Tutorial 3 - Timeseries input

We might have inputs we want to use that aren’t functions. They might be measured timeseries data, for example, such as position over time. Or, they could be hypothetical data. For this tutorial, we’re just use some random numbers to make a particle move about.

First, the setup:

import numpy as np
from scipy.integrate import odeint
import matplotlib.pyplot as plt

import npsolve
from npsolve.utils import Timeseries

from tutorial_2 import run

Notice, we’re going to reuse the Solver and run function we set up in Tutorial 2, but for a completely different model.

Now let’s start to write a Particle class:

class Particle(npsolve.Partial):
    def __init__(self):
        super().__init__() # Don't forget to call this!
        self.time_points = np.linspace(0, 1, 51)
        np.random.seed(0)
        self.positions = np.random.rand(51, 2) * 10
        self.xts = Timeseries(self.time_points, self.positions[:,0])
        self.yts = Timeseries(self.time_points, self.positions[:,1])
        self.add_var('position', init=self.positions[0,:])

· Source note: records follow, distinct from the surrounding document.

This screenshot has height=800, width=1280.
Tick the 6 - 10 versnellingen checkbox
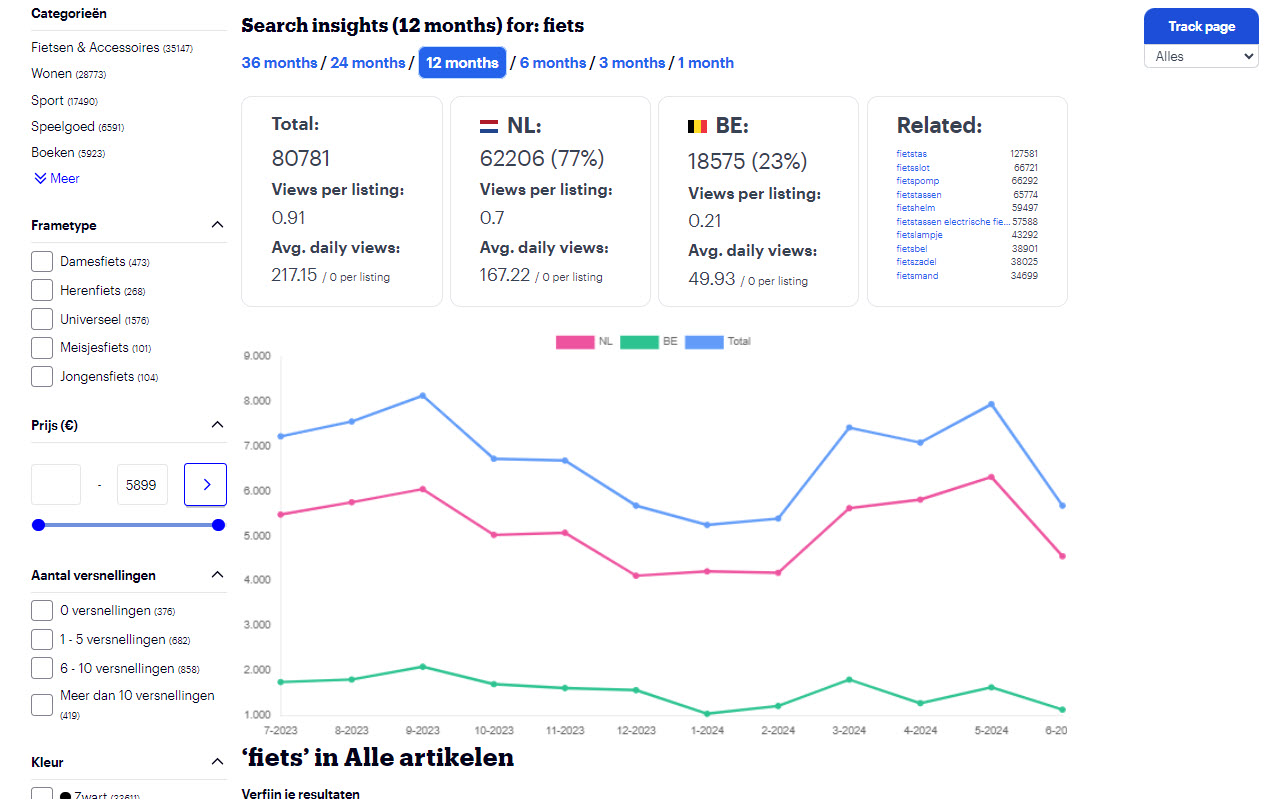pyautogui.click(x=42, y=668)
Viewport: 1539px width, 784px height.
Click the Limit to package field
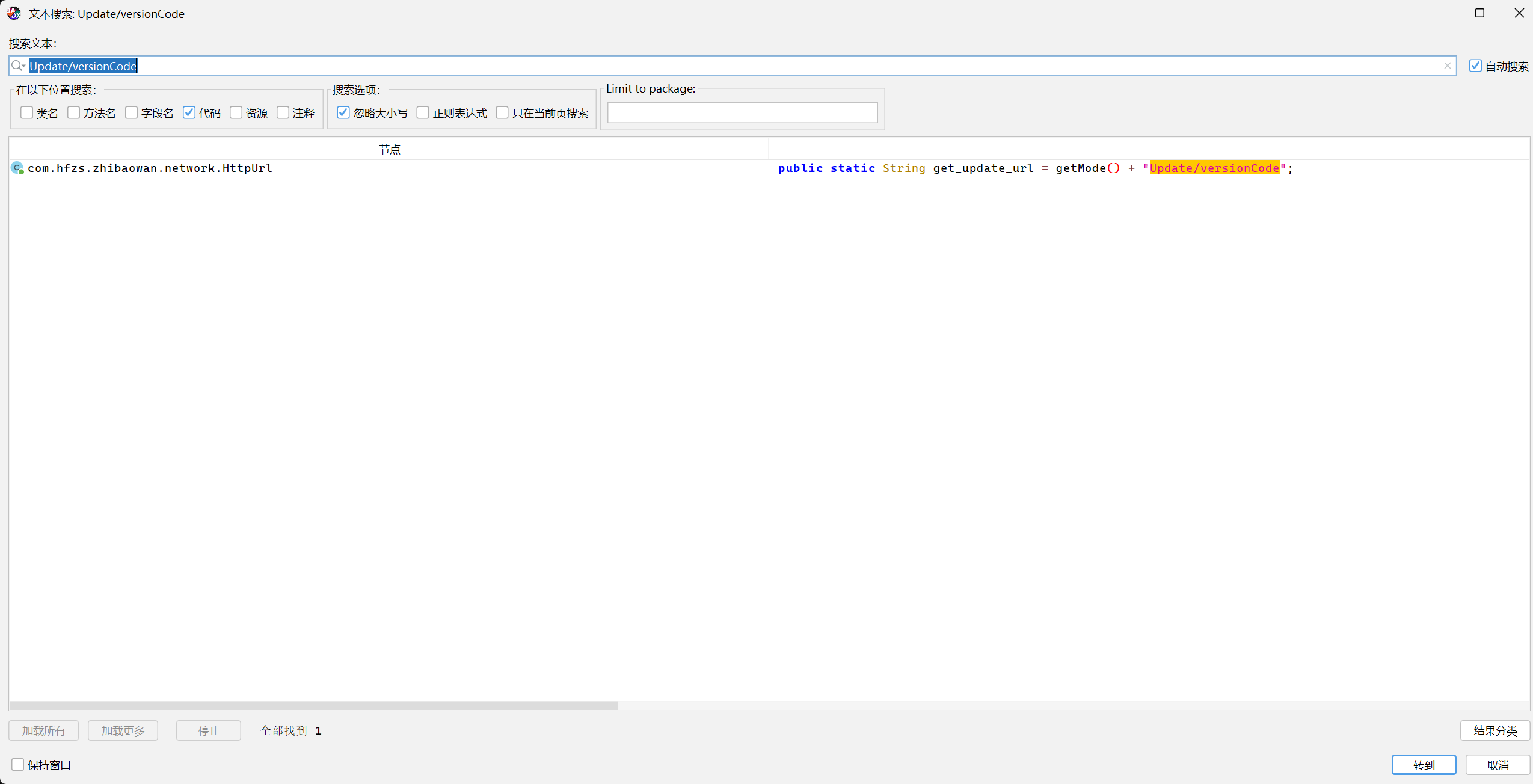coord(742,113)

We’re creating some timeseries data in the time_points and positions attributes. Then, for each x or y axis, we’re creating a Timeseries object. We pass in the x values (the time points) and the values at those times (positions). The Timeseries class takes care of the rest, and will smoothly intepolate between those points using a spline. Notice also that we’re setting the initial values of the position variable to the first pair of (x,y) values in the positions array.

Now, let’s write the step method.

class Particle(npsolve.Partial):
    # ...

    def step(self, state_dct, t, *args):
        ''' Called by the solver at each time step
        Calculate acceleration based on the
        '''
        velocity = np.array([self.xts(t, der=1), self.yts(t, der=1)])
        derivatives = {'position': velocity}
        return derivatives

We’re getting the velocity in each axis by simply calling the Timeseries instances we set up in the constructor. We pass them in the current x value (in this case the time), and the derivative we want (der). In this case, we want the first derivative of the position, which is time.

We can reuse our run method and Solver from Tutorial 2. We’ll set up some plot functions though:

def plot(dct, particle):
    plt.plot(dct['position'][:,0], dct['position'][:,1], linewidth=0.5)
    plt.scatter(particle.positions[:,0], particle.positions[:,1], c='r',
                marker='.')
    plt.xlabel('x')
    plt.ylabel('y')

def plot_vs_time(dct, particle):
    fig, axes = plt.subplots(2, 1, sharex=True)
    axes[0].plot(dct['time'], dct['position'][:,0], linewidth=0.5)
    axes[0].scatter(particle.time_points, particle.positions[:,0], c='r',
                marker='.')
    axes[0].set_xlabel('time')
    axes[0].set_ylabel('x')
    axes[1].plot(dct['time'], dct['position'][:,1], linewidth=0.5)
    axes[1].scatter(particle.time_points, particle.positions[:,1], c='r',
                marker='.')
    axes[1].set_xlabel('time')
    axes[1].set_ylabel('y')

Now everything’s set. Let’s run it!

particle = Particle()
dct = run([particle], t_end=1.0)
plot(dct, particle)
plot_vs_time(dct, particle)

Here’s how our particle has moved…

And we can see how the Timeseries instances have controlled the velocity, and hence position, over time.

In real-world models, you’ll probably want to use the Timeseries classes together with other model equations and logic.

Tip:

You can make a subclass of a Partial instance and overwrite the step method, so that the derivatives are set by Timeseries classes. Then, you can easily switch between the original Partial instance and one in which one or more derivatives are set by timeseries data!